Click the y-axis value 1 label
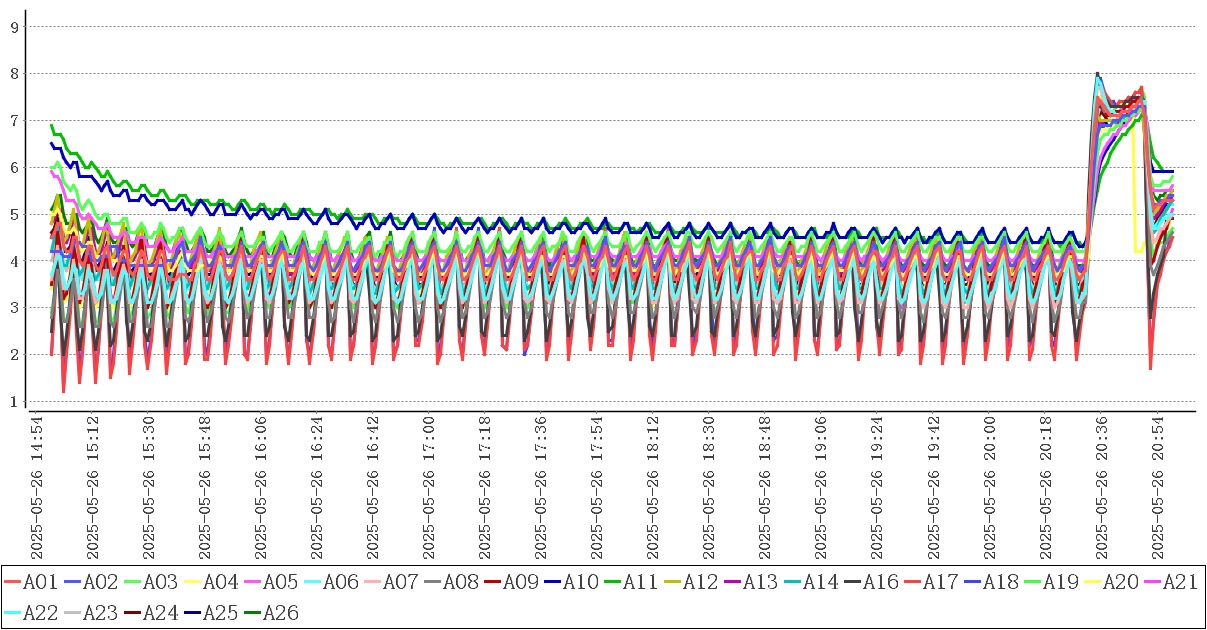The height and width of the screenshot is (630, 1207). coord(14,402)
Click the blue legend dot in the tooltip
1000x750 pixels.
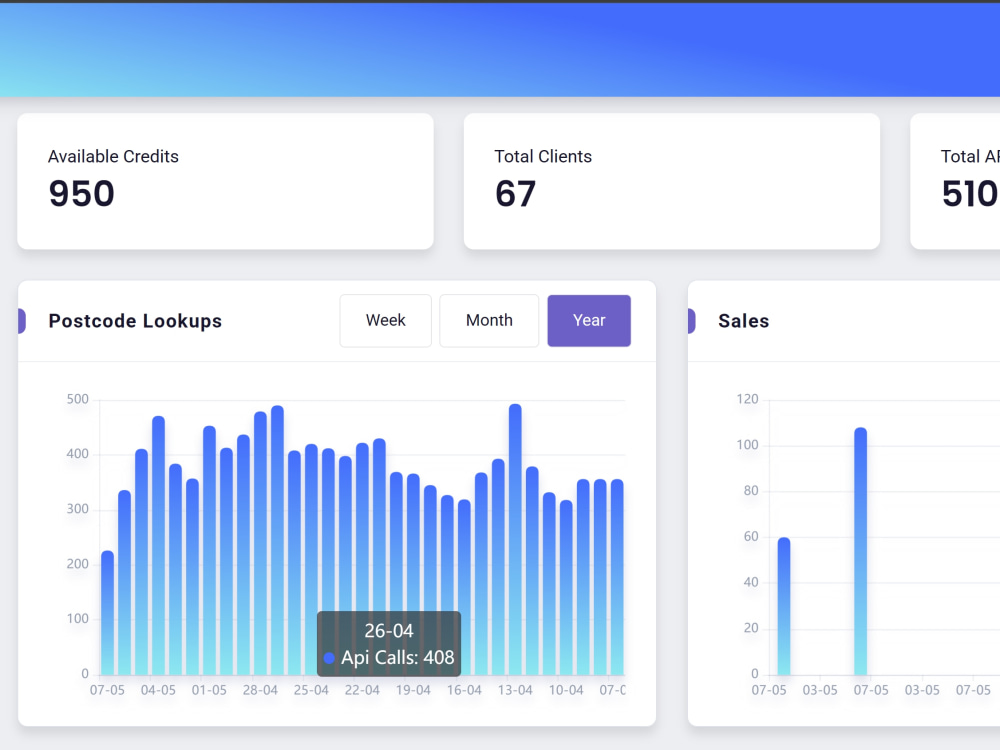click(x=330, y=658)
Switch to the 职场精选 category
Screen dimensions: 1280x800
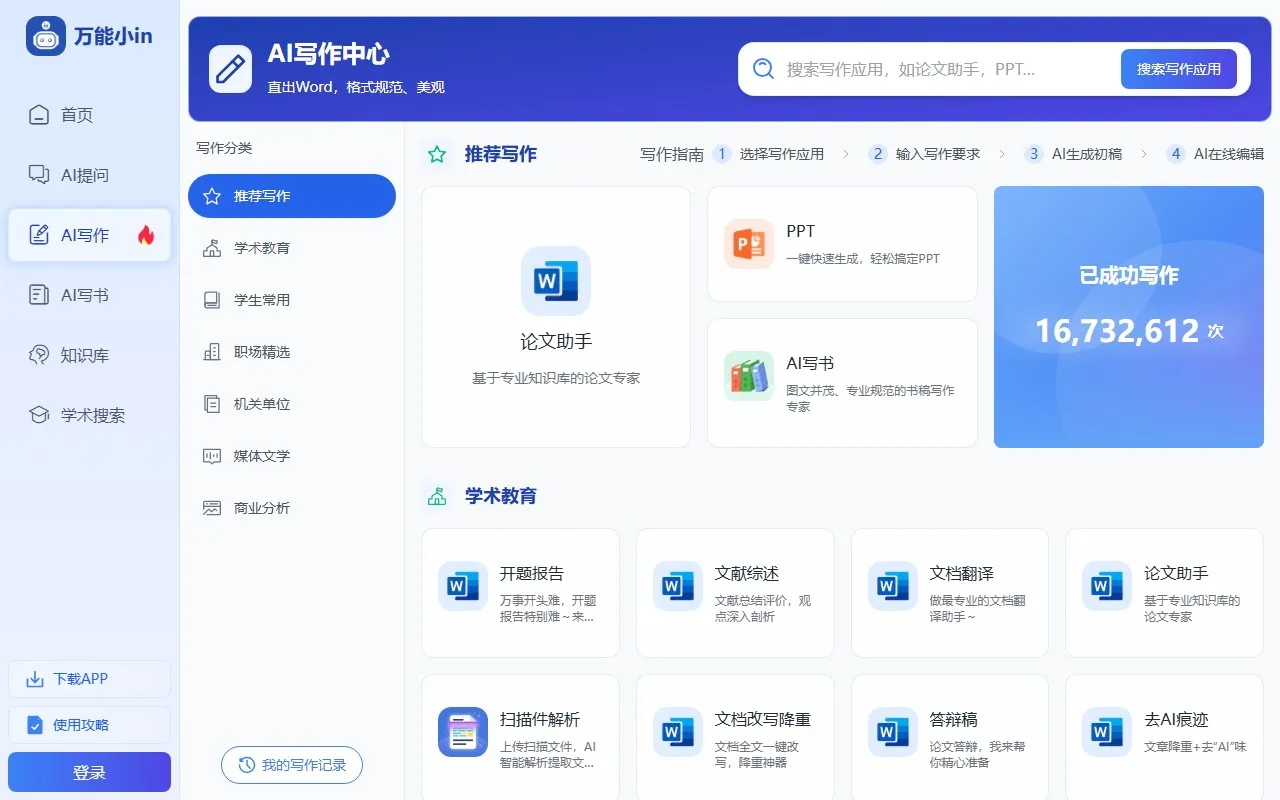click(x=291, y=351)
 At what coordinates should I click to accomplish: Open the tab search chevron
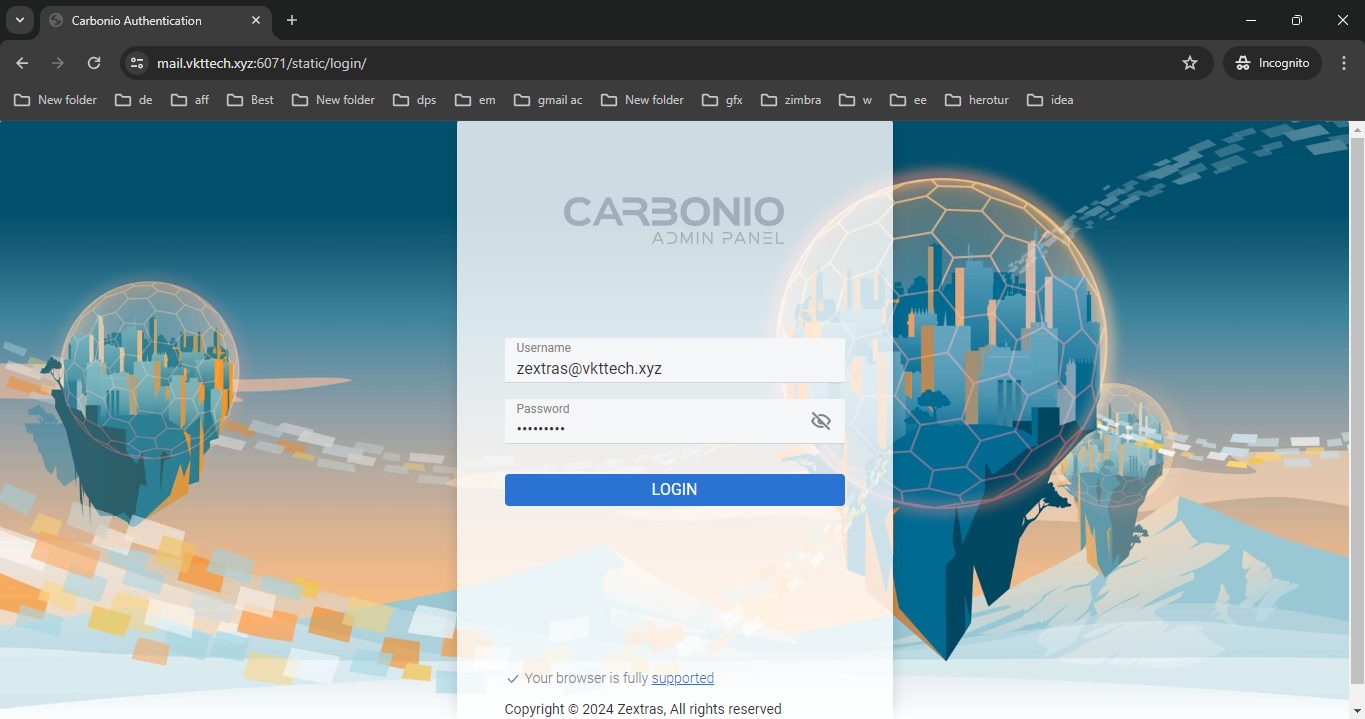[20, 20]
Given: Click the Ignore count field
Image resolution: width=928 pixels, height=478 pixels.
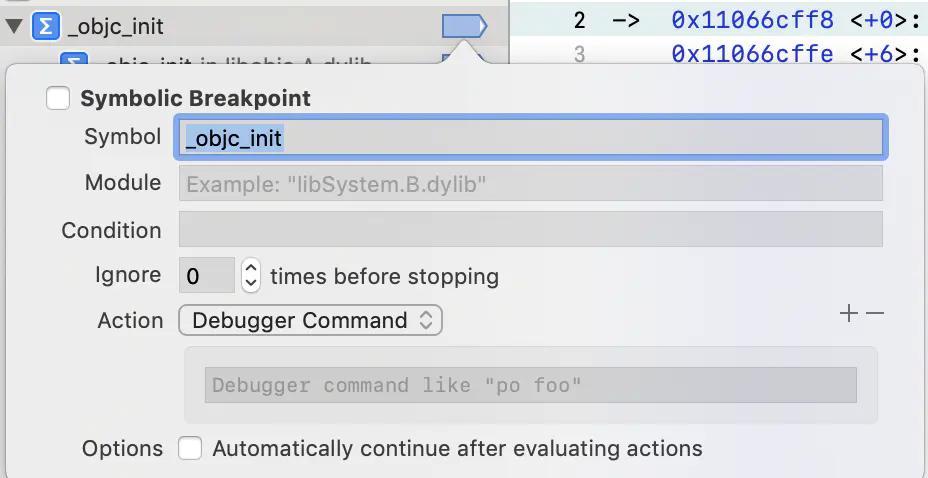Looking at the screenshot, I should [x=207, y=275].
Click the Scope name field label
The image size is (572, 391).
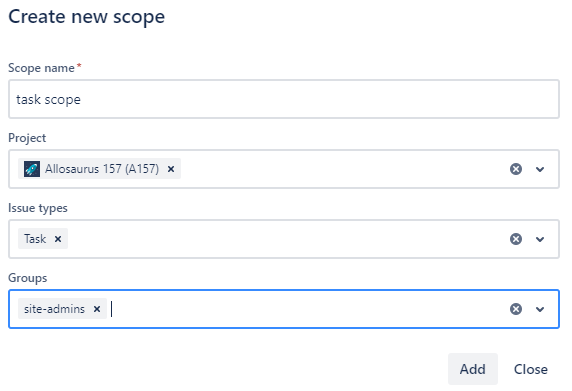(41, 68)
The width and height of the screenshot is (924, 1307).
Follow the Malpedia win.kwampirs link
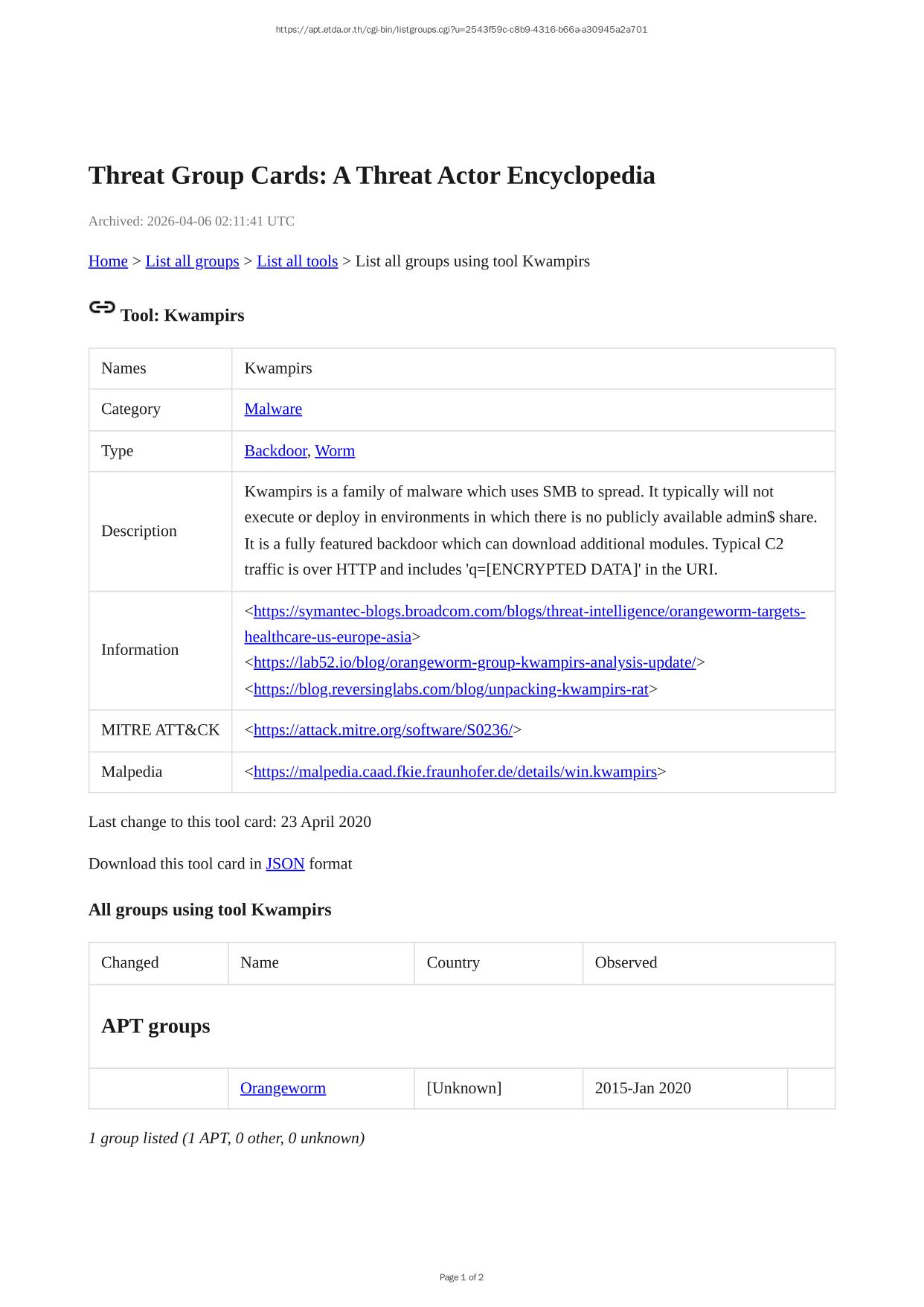point(455,772)
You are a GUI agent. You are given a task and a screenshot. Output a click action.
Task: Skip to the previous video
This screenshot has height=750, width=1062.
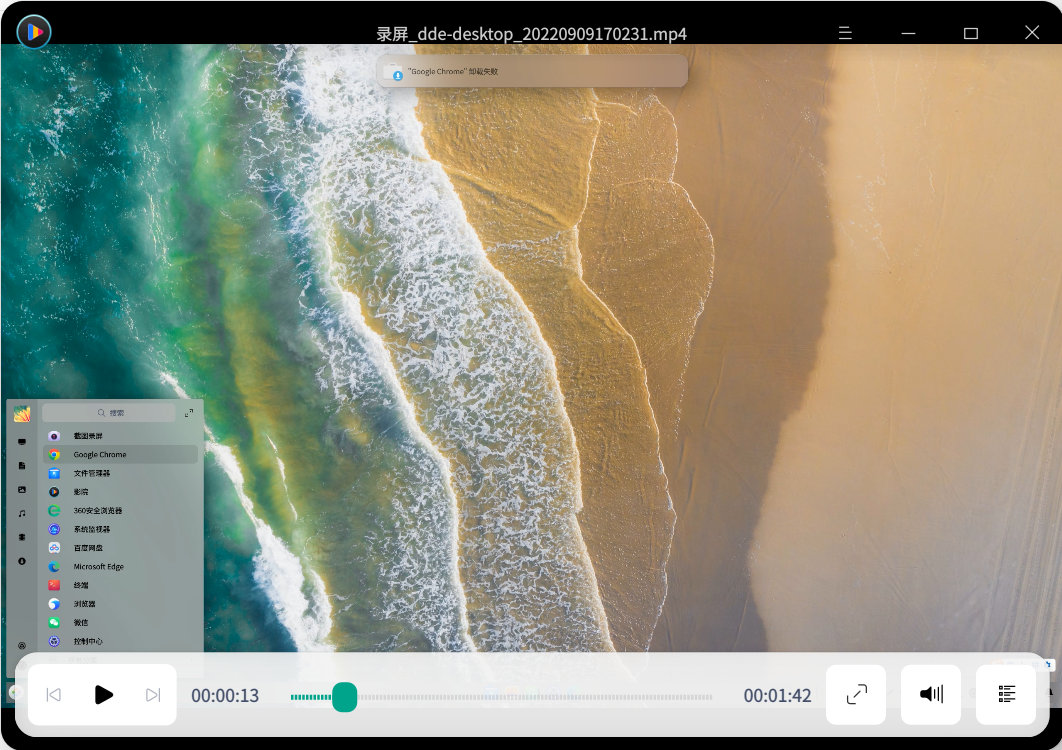[x=54, y=695]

• [Exercise goal] Nothing but the lines from the one containing "Follow the Malpedia win.kwampirs link" to the last line of the records should be returned, exactly as they appear and without pictures.

• [Solution to this task]
Follow the Malpedia win.kwampirs link
point(455,772)
You are a GUI agent. You are given a task and a screenshot. Output a click action.
Task: Skip to the previous video
This screenshot has height=750, width=1062.
[x=54, y=695]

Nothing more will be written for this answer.